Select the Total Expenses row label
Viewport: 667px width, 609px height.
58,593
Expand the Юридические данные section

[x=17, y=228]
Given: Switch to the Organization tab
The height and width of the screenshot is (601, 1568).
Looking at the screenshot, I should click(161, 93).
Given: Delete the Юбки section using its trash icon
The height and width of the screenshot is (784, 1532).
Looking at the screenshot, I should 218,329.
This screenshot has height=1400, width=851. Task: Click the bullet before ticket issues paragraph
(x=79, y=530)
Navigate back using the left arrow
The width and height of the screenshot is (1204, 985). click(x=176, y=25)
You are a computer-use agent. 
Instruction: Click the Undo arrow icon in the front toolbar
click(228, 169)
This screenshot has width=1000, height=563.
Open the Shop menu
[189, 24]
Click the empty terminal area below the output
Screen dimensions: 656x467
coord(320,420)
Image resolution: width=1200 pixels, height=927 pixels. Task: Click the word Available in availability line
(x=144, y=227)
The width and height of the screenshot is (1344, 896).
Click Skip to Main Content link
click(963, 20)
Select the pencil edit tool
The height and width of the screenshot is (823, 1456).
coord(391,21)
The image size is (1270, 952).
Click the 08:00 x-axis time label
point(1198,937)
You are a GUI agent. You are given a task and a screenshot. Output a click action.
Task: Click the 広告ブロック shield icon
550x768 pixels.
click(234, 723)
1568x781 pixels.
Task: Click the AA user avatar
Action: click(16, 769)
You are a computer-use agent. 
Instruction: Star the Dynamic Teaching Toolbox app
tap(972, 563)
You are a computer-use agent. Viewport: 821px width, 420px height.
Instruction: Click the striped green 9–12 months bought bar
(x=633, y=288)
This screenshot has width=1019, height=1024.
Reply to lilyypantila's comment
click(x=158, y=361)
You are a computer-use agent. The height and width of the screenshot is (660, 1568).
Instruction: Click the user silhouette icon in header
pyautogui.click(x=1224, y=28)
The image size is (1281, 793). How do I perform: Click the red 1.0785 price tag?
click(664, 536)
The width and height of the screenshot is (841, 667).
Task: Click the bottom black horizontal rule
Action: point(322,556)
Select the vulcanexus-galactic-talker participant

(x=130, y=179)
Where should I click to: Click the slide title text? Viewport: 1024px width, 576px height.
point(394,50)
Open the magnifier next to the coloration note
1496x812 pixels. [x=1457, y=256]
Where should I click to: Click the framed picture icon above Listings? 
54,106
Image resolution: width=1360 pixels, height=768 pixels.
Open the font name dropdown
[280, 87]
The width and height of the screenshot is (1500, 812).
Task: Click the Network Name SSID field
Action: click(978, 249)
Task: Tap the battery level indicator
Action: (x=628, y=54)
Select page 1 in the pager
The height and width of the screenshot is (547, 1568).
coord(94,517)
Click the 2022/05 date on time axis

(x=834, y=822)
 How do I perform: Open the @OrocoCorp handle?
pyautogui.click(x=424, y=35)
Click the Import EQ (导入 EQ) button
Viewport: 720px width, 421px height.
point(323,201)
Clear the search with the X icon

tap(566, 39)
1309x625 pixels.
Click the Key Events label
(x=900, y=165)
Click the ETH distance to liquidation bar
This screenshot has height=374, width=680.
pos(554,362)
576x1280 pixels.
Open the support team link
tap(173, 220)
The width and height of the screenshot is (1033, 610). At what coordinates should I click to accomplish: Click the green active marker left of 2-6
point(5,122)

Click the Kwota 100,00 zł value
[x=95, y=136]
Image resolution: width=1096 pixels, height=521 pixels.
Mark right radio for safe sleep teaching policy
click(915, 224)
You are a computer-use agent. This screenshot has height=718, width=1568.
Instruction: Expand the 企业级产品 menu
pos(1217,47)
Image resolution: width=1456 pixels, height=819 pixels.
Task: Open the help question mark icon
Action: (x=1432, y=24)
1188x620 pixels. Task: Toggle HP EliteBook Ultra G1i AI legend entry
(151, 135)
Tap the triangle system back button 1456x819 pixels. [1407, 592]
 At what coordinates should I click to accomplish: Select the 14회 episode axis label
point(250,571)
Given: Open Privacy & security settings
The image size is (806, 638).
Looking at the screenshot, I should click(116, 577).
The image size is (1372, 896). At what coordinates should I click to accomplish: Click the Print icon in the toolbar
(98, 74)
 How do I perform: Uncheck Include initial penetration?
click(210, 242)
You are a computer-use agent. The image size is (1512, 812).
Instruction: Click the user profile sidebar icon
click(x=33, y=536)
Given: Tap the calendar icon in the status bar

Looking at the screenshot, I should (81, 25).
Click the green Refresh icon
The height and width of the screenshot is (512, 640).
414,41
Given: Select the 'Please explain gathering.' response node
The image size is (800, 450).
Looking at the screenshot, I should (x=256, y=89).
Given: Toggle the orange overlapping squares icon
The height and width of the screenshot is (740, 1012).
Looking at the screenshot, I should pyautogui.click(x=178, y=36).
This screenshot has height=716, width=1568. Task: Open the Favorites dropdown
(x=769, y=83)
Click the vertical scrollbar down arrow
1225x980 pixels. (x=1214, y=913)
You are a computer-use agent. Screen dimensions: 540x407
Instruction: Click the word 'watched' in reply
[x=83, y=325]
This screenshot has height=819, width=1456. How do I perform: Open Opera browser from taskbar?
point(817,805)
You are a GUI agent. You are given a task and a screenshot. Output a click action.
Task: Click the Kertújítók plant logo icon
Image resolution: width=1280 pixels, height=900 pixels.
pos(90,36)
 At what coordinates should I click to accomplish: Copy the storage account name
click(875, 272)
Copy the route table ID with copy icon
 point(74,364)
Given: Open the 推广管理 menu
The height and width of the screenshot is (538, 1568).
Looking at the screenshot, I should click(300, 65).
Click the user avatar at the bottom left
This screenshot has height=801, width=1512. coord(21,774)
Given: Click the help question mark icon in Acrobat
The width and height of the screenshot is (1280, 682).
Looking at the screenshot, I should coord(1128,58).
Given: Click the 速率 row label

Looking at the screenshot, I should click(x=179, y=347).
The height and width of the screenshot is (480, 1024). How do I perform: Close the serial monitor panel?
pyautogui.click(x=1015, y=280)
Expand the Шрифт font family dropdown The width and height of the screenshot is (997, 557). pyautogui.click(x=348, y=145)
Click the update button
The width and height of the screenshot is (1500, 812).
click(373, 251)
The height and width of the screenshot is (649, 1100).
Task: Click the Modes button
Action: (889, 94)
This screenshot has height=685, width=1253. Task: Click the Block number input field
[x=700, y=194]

* * *

:: Objective ::
Count how many lines of the entries above contain the string "word", matching its case exactly. Reply with the number alone.

:: Task solution ::
2